> **The problem**
Print exactly, and only, the lines from the one containing "Mini Poodle (130, 2001)" through the last line of the records below, both included; leave out the pictures.

----- Exercise materials

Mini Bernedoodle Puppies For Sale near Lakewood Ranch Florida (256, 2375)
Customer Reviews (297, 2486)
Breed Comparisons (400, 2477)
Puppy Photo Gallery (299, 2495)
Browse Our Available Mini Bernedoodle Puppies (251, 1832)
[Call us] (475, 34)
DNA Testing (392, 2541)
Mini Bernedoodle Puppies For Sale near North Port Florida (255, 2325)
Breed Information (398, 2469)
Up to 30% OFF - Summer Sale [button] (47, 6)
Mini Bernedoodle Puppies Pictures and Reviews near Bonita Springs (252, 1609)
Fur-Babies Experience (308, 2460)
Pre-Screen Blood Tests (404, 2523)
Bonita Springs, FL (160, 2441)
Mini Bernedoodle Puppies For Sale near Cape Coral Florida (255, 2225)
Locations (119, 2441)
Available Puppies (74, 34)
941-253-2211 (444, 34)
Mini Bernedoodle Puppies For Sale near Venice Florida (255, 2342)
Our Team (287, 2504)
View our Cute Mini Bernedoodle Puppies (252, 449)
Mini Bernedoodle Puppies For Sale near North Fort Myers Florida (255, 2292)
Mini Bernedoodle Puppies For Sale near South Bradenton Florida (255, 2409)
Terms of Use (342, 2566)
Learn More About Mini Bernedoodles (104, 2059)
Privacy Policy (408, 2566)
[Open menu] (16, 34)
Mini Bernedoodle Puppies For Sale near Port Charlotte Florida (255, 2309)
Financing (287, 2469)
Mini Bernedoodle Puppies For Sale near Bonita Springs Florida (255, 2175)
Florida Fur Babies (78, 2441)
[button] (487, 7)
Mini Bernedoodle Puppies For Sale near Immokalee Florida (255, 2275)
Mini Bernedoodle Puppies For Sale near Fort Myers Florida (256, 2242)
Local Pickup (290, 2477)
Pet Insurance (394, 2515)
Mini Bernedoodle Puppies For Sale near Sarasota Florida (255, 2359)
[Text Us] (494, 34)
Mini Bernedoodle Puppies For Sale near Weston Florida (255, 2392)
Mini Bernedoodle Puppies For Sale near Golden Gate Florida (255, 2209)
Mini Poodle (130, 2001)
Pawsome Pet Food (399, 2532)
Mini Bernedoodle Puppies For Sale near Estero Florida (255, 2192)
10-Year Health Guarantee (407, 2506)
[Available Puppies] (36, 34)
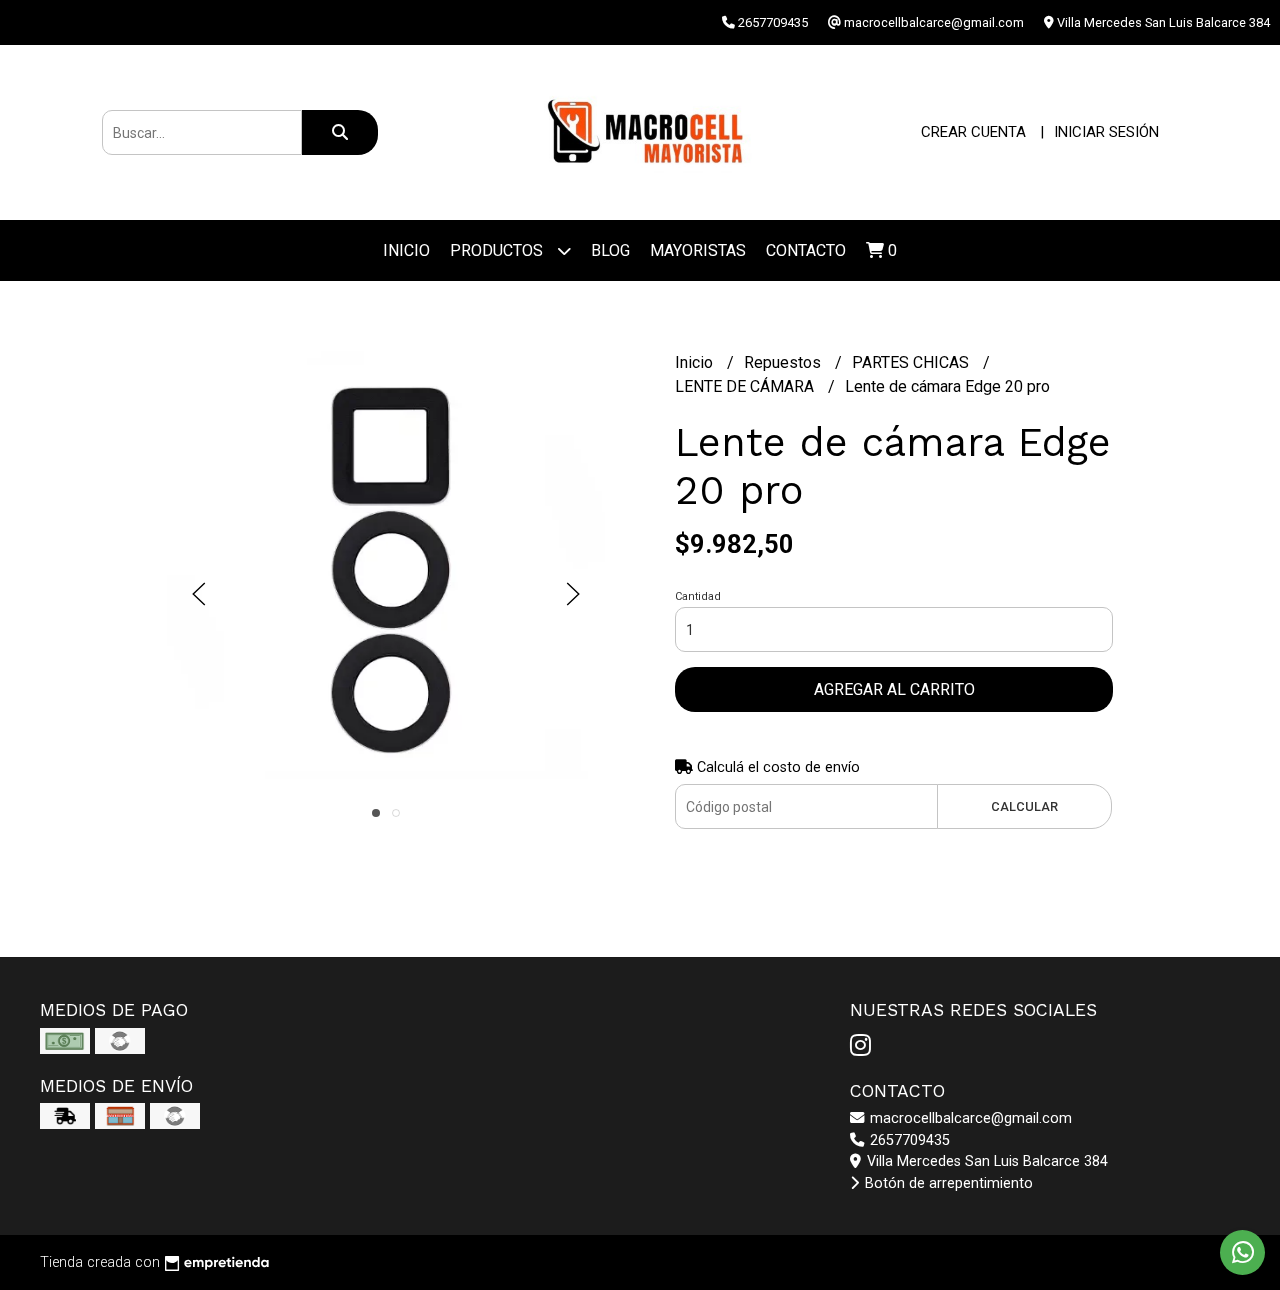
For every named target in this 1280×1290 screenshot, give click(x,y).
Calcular (1024, 806)
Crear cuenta (973, 132)
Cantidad (698, 596)
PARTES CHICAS (912, 362)
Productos (498, 250)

----------

> **Answer to this exercise**
Mini Poodle (130, 2001)
Pawsome Pet Food (399, 2532)
Mini Bernedoodle Puppies For Sale near Estero Florida (255, 2192)
10-Year Health Guarantee (407, 2506)
[Available Puppies] (36, 34)
For every named target in this 1280×1290 screenshot, give click(x,y).
Calcular (1024, 806)
Crear cuenta (973, 132)
Cantidad (698, 596)
PARTES CHICAS (912, 362)
Productos (498, 250)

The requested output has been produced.